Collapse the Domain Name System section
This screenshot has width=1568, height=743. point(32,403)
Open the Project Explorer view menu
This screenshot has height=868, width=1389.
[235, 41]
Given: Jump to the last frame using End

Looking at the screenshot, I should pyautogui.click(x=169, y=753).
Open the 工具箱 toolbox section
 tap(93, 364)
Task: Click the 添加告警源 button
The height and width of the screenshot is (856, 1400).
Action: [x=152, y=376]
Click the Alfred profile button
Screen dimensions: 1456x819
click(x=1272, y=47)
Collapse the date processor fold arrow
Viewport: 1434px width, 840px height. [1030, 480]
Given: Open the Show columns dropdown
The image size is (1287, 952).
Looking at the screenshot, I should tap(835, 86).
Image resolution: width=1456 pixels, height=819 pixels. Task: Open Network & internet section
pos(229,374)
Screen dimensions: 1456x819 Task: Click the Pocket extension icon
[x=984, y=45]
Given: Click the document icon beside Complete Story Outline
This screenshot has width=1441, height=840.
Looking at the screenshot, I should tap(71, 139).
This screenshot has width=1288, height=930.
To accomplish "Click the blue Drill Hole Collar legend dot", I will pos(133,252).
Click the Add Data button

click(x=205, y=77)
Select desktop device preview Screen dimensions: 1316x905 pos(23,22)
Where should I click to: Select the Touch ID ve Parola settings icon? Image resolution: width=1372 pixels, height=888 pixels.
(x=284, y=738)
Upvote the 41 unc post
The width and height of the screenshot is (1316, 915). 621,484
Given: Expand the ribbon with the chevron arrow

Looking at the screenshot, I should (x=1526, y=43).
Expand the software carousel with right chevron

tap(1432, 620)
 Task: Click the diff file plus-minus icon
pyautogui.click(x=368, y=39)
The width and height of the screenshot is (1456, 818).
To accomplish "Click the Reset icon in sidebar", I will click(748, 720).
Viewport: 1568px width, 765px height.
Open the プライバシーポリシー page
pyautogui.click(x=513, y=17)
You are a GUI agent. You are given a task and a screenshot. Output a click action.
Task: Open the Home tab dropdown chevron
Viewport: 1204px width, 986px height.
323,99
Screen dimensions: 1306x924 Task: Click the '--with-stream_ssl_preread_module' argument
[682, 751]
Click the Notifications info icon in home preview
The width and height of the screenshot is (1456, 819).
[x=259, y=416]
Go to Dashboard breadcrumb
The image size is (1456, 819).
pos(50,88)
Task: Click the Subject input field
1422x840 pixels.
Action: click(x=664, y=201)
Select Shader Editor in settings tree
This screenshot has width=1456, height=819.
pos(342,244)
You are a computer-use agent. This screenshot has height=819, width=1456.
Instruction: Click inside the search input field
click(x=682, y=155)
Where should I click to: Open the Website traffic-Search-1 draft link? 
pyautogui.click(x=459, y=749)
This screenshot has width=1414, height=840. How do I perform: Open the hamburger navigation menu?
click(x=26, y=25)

+++

= WHAT IS NEEDED =
Only the lines from the one with "This screenshot has width=1414, height=840." through the final line above should be repeated, each exactly as written.

= SOLUTION FOR THIS EXERCISE =
This screenshot has width=1414, height=840. How do I perform: Open the hamburger navigation menu?
click(x=26, y=25)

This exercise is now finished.